Jeśli lokal opisano w ogłoszeniu jako „przytulny” albo „kameralny”, jedno jest pewne: że jest mały. Dodatkowym sygnałem alarmowym jest sytuacja, gdy w takim ogłoszeniu nie podano metrażu lokalu. „Przytulnymi” bywają też nazywane mieszkania o nietypowym, niewygodnym układzie pomieszczeń.

Właściciel za granicą
Informacja o właścicielu za granicą powinna od razu zaniepokoić. To bowiem jedna z popularniejszych metod oszustów. Gdy potencjalny najemca odpowie na ogłoszenie, przestępca odpisuje, że mieszka na stałe za granicą i nie może osobiście przekazać kluczy do mieszkania. Twierdzi jednak, że wyśle je, gdy najemca prześle zaliczkę na konto. Jak łatwo się domyślić, po przelaniu pieniędzy kontakt się urywa.
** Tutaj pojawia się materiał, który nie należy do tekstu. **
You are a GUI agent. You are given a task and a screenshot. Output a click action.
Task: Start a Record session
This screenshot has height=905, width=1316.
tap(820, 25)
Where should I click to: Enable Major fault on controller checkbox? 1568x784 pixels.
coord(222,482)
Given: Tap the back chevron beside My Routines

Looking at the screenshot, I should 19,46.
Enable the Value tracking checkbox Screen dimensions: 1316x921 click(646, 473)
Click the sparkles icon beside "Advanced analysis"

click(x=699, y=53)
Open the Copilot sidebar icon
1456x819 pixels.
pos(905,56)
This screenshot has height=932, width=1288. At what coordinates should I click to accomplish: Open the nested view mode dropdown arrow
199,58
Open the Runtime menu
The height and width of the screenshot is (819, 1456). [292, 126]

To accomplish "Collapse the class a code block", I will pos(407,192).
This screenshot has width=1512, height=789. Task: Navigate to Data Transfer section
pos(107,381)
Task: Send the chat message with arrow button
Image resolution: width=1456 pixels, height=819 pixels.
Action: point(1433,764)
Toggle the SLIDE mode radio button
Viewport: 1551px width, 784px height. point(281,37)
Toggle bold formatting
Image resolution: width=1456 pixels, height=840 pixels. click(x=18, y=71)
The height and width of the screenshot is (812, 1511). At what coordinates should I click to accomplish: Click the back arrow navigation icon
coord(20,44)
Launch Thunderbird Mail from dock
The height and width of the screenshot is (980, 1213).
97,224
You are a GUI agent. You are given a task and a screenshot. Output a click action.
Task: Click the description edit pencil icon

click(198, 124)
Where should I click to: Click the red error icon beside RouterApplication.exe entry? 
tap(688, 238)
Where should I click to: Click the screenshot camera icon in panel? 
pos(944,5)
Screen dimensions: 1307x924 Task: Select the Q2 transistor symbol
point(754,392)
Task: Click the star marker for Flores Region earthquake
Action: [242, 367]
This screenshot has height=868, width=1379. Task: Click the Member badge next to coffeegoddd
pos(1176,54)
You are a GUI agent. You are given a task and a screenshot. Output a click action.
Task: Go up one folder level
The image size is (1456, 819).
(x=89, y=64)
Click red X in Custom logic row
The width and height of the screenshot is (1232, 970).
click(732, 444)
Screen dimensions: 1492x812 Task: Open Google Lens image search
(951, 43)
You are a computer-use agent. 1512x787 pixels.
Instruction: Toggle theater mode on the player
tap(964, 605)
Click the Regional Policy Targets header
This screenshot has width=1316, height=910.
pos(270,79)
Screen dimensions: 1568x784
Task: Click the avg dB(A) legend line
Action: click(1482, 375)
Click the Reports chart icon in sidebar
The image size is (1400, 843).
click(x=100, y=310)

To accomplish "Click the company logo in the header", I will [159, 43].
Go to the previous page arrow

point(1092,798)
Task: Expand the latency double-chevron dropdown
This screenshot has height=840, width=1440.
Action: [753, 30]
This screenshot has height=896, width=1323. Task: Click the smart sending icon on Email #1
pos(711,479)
Mieszkanie „umiarkowanie ciche”
Niektóre sformułowania w ogłoszeniach od razu sugerują kłopoty. Przykładem jest fraza „umiarkowanie ciche”, która sugeruje, że w mieszkaniu będzie panował akceptowalny poziom hałasu. W praktyce jednak tym zwrotem opisuje się zwykle mieszkania głośne, np. położone przy ruchliwej ulicy albo nad nocnym klubem. Gdyby w lokalu faktycznie było znośnie, sprzedający napisałby po prostu: „mieszkanie ciche”.

Zdjęcia z obiektywu szerokokątnego
To prosta, ale skuteczna sztuczka. Gdy fotografuje się wnętrza przy użyciu obiektywu szerokokątnego, lokal wydaje się większy. Nawet jeśli zwrócimy na to uwagę, nasz mózg i tak często zapamięta wrażenie przestrzeni, a więc będziemy bardziej skłonni zainteresować się takim mieszkaniem – i w rezultacie tylko stracimy czas na kontakt z ogłoszeniodawcą. Dlatego zawsze należy patrzeć nie na zdjęcia, a na podane wymiary lokalu.